§ RECORDS SUPPLIED
^^^^^^^^
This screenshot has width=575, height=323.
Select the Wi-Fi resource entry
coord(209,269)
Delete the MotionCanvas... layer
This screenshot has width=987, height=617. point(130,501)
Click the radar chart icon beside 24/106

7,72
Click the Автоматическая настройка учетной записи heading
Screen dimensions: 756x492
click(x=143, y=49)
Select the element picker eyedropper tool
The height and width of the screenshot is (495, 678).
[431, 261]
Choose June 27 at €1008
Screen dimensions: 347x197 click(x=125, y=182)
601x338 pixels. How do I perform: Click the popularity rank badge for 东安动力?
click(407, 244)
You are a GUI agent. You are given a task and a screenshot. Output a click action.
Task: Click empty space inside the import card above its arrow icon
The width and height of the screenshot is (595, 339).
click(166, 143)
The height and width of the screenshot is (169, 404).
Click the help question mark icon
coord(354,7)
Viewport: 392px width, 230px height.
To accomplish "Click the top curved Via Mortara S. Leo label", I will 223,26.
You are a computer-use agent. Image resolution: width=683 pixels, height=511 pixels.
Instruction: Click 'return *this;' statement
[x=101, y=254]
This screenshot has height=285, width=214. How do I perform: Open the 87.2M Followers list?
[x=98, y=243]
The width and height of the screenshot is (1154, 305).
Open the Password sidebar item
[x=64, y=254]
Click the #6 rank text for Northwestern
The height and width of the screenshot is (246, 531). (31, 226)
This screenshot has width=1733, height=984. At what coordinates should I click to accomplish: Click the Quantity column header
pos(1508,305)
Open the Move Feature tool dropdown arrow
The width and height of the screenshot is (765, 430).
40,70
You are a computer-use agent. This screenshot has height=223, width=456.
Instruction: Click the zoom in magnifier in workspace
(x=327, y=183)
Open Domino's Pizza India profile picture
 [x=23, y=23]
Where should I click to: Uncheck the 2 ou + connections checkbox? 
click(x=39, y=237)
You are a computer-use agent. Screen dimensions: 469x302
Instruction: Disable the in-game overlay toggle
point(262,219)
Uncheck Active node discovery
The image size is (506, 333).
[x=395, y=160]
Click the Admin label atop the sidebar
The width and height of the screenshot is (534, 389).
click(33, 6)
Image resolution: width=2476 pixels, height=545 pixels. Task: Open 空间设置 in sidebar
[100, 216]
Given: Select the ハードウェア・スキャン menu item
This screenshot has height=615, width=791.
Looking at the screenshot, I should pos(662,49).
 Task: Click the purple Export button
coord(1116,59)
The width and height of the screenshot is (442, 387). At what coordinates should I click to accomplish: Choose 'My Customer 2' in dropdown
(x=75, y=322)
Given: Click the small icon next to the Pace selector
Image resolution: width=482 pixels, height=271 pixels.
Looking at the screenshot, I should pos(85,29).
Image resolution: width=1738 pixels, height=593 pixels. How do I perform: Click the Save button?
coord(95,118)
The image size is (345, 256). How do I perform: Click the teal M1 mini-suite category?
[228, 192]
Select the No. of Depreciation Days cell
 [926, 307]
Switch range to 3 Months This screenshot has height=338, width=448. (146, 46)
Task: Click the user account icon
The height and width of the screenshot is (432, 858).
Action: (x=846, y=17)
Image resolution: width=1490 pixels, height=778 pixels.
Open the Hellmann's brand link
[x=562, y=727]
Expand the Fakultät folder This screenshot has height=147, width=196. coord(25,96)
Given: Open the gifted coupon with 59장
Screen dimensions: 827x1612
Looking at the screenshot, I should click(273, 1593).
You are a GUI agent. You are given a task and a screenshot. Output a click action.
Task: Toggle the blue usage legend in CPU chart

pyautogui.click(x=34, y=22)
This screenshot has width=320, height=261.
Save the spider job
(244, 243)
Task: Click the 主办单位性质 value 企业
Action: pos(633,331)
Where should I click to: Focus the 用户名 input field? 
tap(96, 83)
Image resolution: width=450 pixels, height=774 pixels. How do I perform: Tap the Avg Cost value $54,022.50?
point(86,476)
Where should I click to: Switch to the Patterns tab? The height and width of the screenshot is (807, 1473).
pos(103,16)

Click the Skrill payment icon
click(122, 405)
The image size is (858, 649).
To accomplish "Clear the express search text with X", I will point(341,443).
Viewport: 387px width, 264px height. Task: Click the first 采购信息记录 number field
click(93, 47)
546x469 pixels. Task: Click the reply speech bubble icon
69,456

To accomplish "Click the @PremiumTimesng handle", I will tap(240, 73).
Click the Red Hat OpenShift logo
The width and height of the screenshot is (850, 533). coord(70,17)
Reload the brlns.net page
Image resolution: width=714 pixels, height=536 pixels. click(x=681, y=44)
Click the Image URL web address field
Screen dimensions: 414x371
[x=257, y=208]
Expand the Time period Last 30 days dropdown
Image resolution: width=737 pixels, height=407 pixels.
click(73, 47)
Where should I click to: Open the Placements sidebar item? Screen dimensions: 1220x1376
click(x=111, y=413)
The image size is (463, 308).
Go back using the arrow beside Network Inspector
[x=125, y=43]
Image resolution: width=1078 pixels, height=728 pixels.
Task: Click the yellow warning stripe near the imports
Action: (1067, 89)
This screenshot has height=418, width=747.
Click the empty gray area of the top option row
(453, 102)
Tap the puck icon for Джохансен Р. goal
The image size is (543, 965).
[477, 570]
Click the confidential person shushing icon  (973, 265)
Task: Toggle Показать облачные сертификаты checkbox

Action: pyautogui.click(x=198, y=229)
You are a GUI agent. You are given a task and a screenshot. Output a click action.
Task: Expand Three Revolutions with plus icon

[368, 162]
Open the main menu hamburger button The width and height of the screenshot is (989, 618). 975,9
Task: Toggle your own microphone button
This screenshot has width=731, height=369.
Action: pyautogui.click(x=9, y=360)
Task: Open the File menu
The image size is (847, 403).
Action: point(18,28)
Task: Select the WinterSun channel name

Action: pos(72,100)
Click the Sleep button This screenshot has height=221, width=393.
^^^^^^^^
§ WHAT THE TASK REQUIRES
Each line of the records with the word "computer" in it is to be copied.

§ ANSWER SPACE
You are a computer-use agent. Image resolution: width=683 pixels, height=511 pixels.
You are a computer-use agent. This screenshot has height=223, width=456.
You are a computer-use agent. Screen dimensions: 469x302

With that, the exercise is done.